The major aim of IG NeuroNet is to combine functional genomics and proteomics with bioinformatics in order to efficiently predict alterations in the molecular networks of neurodegenerative (ND) disease processes. Several lines of clinical, genetic and biochemical evidence indicate that similar molecular pathways, e.g. the ubiquitin proteasome system (UPS) or chaperone networks, are affected in different neurodegenerative disorders. This suggests that similar molecular programs are altered in illnesses such as Alzheimer’s disease (AD), Parkinson’s disease (PD), Huntington’s disease (HD), spinocerebellar ataxias (SCAs), amyotrophic lateral sclerosis (ALS).
However, the molecular mechanisms of neurodegeneration are still largely unclear.
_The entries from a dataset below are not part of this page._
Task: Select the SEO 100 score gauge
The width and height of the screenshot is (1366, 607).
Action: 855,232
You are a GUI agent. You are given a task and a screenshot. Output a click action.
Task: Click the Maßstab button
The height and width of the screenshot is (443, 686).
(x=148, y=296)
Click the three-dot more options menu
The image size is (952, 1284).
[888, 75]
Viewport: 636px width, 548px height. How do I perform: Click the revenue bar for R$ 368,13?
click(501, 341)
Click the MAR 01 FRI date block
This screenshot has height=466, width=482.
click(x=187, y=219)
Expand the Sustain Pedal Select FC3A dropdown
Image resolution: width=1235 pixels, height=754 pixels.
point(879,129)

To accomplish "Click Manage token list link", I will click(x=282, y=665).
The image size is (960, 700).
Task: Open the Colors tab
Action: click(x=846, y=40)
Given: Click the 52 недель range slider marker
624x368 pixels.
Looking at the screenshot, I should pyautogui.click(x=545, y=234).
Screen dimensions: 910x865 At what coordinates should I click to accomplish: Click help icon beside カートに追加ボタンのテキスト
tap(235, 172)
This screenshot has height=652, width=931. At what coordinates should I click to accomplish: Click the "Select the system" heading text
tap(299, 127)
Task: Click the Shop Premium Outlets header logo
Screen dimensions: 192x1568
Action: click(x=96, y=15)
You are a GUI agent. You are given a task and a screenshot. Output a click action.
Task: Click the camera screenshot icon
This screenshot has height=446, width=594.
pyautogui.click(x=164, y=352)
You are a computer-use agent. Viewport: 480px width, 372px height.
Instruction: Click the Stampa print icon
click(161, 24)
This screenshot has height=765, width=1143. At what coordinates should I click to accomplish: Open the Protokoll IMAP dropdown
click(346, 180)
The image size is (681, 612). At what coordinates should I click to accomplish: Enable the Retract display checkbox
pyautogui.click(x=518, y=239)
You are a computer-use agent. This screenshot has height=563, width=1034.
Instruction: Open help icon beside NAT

To create an accurate picture of the pathways and functional modules perturbed in these disease processes, IG NeuroNet aims to systematically generate high quality protein-protein interaction (PPI) networks for ND diseases utilising a comprehensive set of complementary proteomics technologies. These networks will be perturbed with RNAi and/or small molecules using cell-based assays to explore functional and dynamic changes in protein complexes.
The networks will be integrated with phenotype and expression data with the ultimate aim of creating closely interrelated connectivity maps of neurodegenerative diseases. Bioinformatic analysis of these phenotype-interactome-drug connectivity maps should allow the prediction of pathways critical for neurodegeneration, of disease proteins and of potential drug targets and their susceptibility to drug effects.
The IG NeuroNet wants to apply a cutting-edge integrative approach which should lead to a systematic network-based understanding of 53 neurodegenerative disease phenotypes, revealing hitherto unknown relationships between 85 disease proteins and their interacting partners, drug molecules and signalling pathways.
This project is funded as part of the Medical Genome Research Programme NGFN-Plus by the German Federal Ministry of Education and Research (BMBF) with the reference numbers 01GS08169 to 01GS08173 and 01GS0844.